第7話 三夫、ある規則性に気付く

 まさか小芥子が防衛大臣としてTVに出てるとは!衝撃の事実に三夫は動揺を隠せない。しかし、ある事に気が付いた。あの老人から授かった紙に何かしらを書いてものに貼るとそのものが現実に存在することになるという事だ。事実、小芥子にも「防衛大臣」とあの紙に書いてあり、貼ってあった。かつ、現実に小芥子なのに防衛大臣として存在している。
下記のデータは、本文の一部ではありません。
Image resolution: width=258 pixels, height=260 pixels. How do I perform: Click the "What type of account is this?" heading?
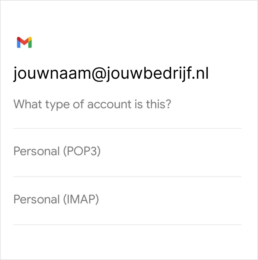(92, 104)

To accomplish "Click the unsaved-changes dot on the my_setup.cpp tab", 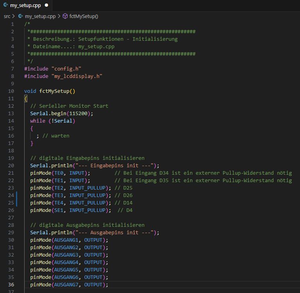I will point(46,5).
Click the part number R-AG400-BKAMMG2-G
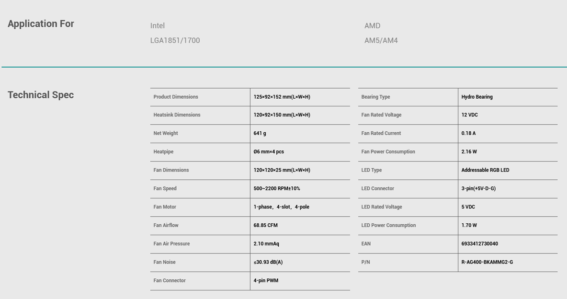The image size is (567, 299). 487,262

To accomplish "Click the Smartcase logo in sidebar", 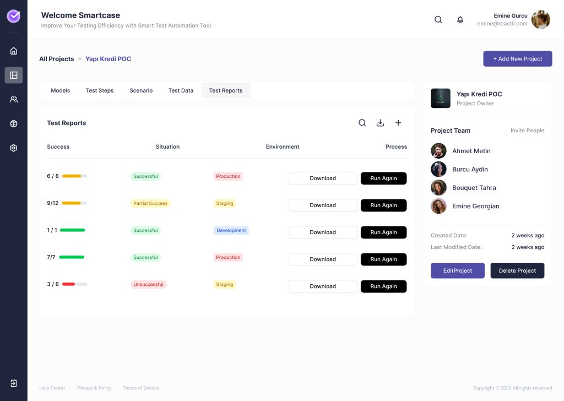I will coord(14,17).
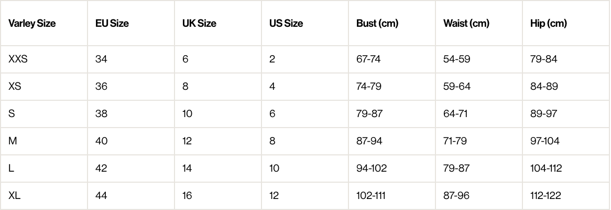
Task: Click the M size row label
Action: (12, 141)
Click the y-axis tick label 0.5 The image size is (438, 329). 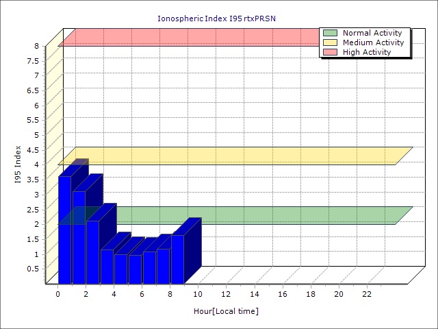[33, 269]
「なるほどな。この紙にはそういう効力があるのか。大変なものをもらったもんだ。さて何を書いて貼ろうか」

 三夫はにやにやしながらくろごまの粒の様なあごひげを摩っている。

「いや、待てよ?残りの熊の置物と日本人形はどうなんだろうか。確か熊の置物は<長者番付第一位>で日本人形は<日本一の美人女優>だったかな?熊の置物は調べられるな」

 三夫はまたもCoookleで検索し始めた。今は5月で、去年の納税額の順位はもう出ているはずだ。国税庁のHPを調べたが、個人情報であるせいか、その類は掲載されていない。そうなると週刊誌やスポーツ新聞などの記事になっている可能性があると踏んだ三夫はHPで各紙の記事を調べ始めた。しかし、その関連の記事は無かった。

「うーん、どこにも載っていないな。長者番付って高額納税者と違うのか?」

よくよく調べると、長者番付とは「個人の総資産額のランキング」であることが分かった。

「へぇ~そうなのか。ま、いまは後回しにしておこう」

三夫は熊の置物と日本人形の件は先送りすることにした。